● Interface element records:
----------------

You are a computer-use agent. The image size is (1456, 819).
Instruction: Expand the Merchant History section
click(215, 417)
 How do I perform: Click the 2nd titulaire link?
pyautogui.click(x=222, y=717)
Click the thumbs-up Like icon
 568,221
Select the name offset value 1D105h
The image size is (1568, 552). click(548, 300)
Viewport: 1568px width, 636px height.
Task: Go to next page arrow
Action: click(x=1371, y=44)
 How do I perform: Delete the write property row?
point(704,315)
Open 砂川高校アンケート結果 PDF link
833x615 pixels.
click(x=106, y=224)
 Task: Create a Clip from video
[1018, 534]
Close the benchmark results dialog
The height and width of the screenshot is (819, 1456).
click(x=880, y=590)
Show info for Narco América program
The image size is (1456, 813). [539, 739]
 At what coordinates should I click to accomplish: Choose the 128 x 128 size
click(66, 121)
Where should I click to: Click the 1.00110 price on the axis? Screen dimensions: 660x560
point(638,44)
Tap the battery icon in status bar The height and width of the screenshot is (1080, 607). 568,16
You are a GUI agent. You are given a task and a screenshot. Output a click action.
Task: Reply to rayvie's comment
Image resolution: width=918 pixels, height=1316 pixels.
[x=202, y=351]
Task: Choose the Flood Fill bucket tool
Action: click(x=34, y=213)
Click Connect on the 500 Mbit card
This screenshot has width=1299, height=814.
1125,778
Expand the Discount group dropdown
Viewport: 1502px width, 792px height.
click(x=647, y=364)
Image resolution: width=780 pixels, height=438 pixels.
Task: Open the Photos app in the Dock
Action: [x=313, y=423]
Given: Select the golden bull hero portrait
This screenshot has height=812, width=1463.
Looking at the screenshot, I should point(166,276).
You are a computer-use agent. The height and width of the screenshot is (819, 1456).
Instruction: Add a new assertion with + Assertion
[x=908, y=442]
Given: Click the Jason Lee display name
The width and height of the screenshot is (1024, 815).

----------------

● Goal:
Reproduce the material starting at the line containing "Where should I" and ending at the line containing "[x=908, y=442]", renaming "Viewport" to "Screen size" and leaving everything else unchanged.

● The completed task:
Where should I click to: Click the 1.00110 price on the axis? Screen dimensions: 660x560
point(638,44)
Tap the battery icon in status bar The height and width of the screenshot is (1080, 607). 568,16
You are a GUI agent. You are given a task and a screenshot. Output a click action.
Task: Reply to rayvie's comment
Image resolution: width=918 pixels, height=1316 pixels.
[x=202, y=351]
Task: Choose the Flood Fill bucket tool
Action: click(x=34, y=213)
Click Connect on the 500 Mbit card
This screenshot has width=1299, height=814.
1125,778
Expand the Discount group dropdown
Screen size: 1502px width, 792px height.
click(x=647, y=364)
Image resolution: width=780 pixels, height=438 pixels.
Task: Open the Photos app in the Dock
Action: [x=313, y=423]
Given: Select the golden bull hero portrait
This screenshot has height=812, width=1463.
Looking at the screenshot, I should point(166,276).
You are a computer-use agent. The height and width of the screenshot is (819, 1456).
Instruction: Add a new assertion with + Assertion
[x=908, y=442]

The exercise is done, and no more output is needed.